Note that we performed a statistical analysis of our experimental data, to test whether the observed deviation from the value \(|S|=2\) was only due to chance. To this end, we computed a one tail one sample \(t\) test for means of the experimental values of \(|S|\) in Equation (7), against the constant value 2, finding a \(p\)-value \(p(df=84)=0.05\). This is a borderline result with respect to the rejection of the null hypothesis that the two means are equal in the \(t\) test, but most probably this is only due to the reduced size of the statistical sample.

4 Concluding Remarks

The results presented in the previous section show that conceptual entities can violate Bell’s inequality (here the CHSH version of it) and that the magnitude of the violation is the same as that obtained in physics experiments with entangled pairs of spin-\({1\over 2}\) entities (or similar quantum entities, like entangled photons). This closeness of values between cognitive and physics experiments is particularly striking because ‘joint spin measurements’ and ‘joint wind measurements’ are both about actualizing potential spatial directions. This means that people appear to actualize spatial directions (here in association with winds) in a way that is remarkably similar, statistically speaking, to how spin directions (more precisely, ‘up’ and ‘down’ directions, along given axes) are actualized by physical apparatuses, like Stern–Gerlach apparatuses.

We mentioned in Sect. 2 that quantum entanglement can be understood as being the result of a connection between the two sub-entities forming the bipartite system. It is worth mentioning that this interpretation is supported by the ‘extended Bloch representation of quantum mechanics’, where entangled states of bipartite systems can be written in a way that the two sub-systems always remain in well-defined states, their entanglement being instead associated with a third ‘element of reality’, corresponding to the emergence of a non-spatial connection between them (Aerts and Sassoli de Bianchi 2016) (which cannot be deduced from the states of the sub-entities, in accordance with the principle that the whole is greater than the sum of its parts). Coincidence measurements can therefore be understood as processes during which the symmetry of such connection between the sub-entities is broken, bringing them in a condition of (temporary) separation. This ‘symmetry breaking’ (the actual breaking the symmetry of the potential) is a process that genuinely creates correlations that were not present before the measurement (called ‘correlations of the second kind’ Aerts 1991), and it is precisely such process of ‘creation of correlations’, as opposed to a process of mere ‘discovery of already existing correlations’ (called ‘correlations of the first kind’, as in the situation of the exploded object described in Sect. 2) that is responsible for the violation of the CHSH inequality.

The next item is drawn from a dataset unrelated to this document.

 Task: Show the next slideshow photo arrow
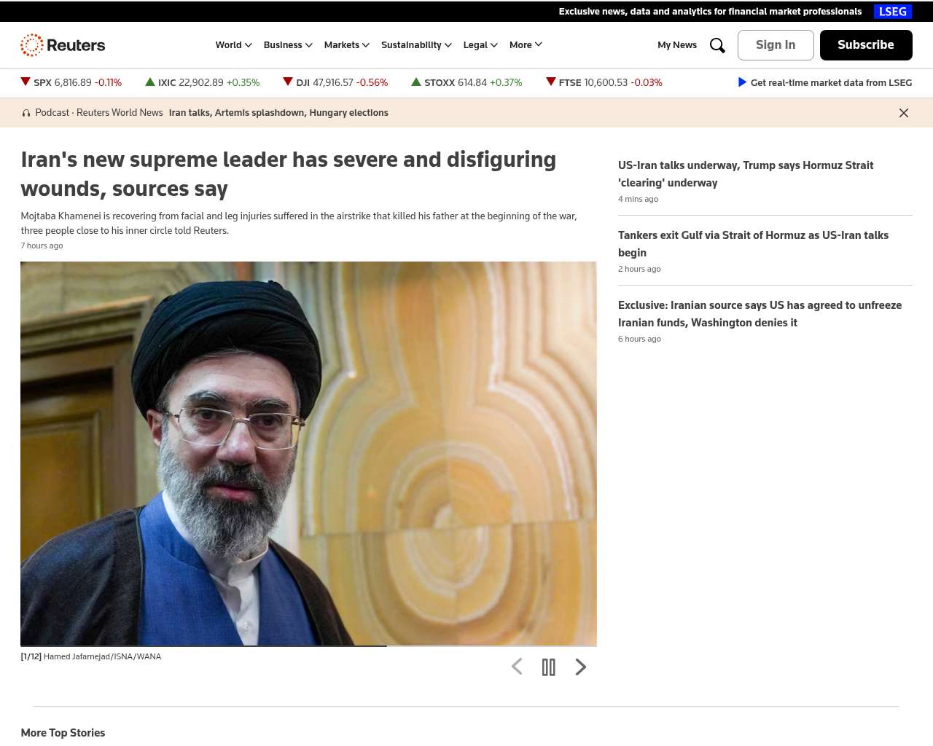point(581,667)
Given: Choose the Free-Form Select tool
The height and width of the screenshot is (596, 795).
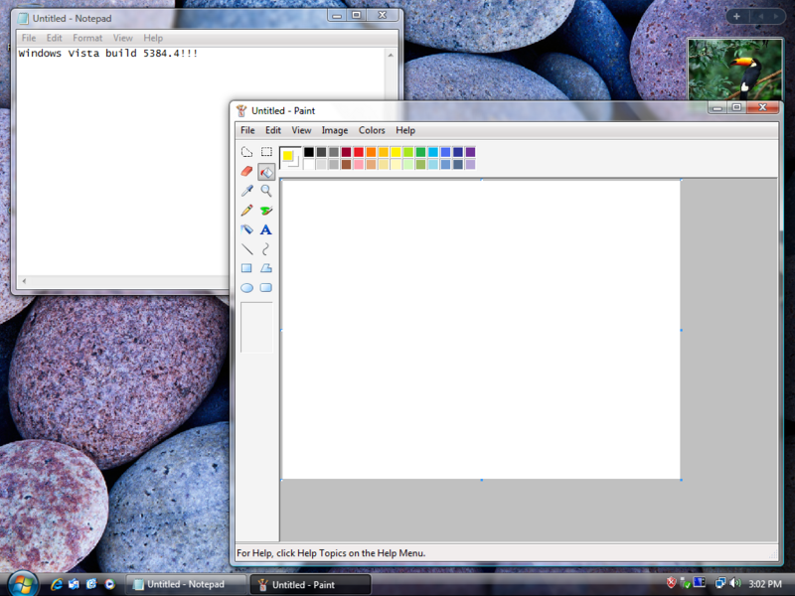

When dealing with entanglement in human cognition, the nature of the non-spatial connection responsible for the violation of the CHSH inequality can be understood as a ‘connection through meaning’. Indeed, before asking the participants to choose a pair of specific directions, an abstract meaning-connection undoubtedly exists between the two conceptual wind directions, expressing all their possible concrete actualizations (instantiations) that are meaningful for us humans, in view of our experience with Euclidean space and its directions. And when pairs of specific directions are actualized, the symmetry of such abstract meaning-connection is broken, creating in this way correlations.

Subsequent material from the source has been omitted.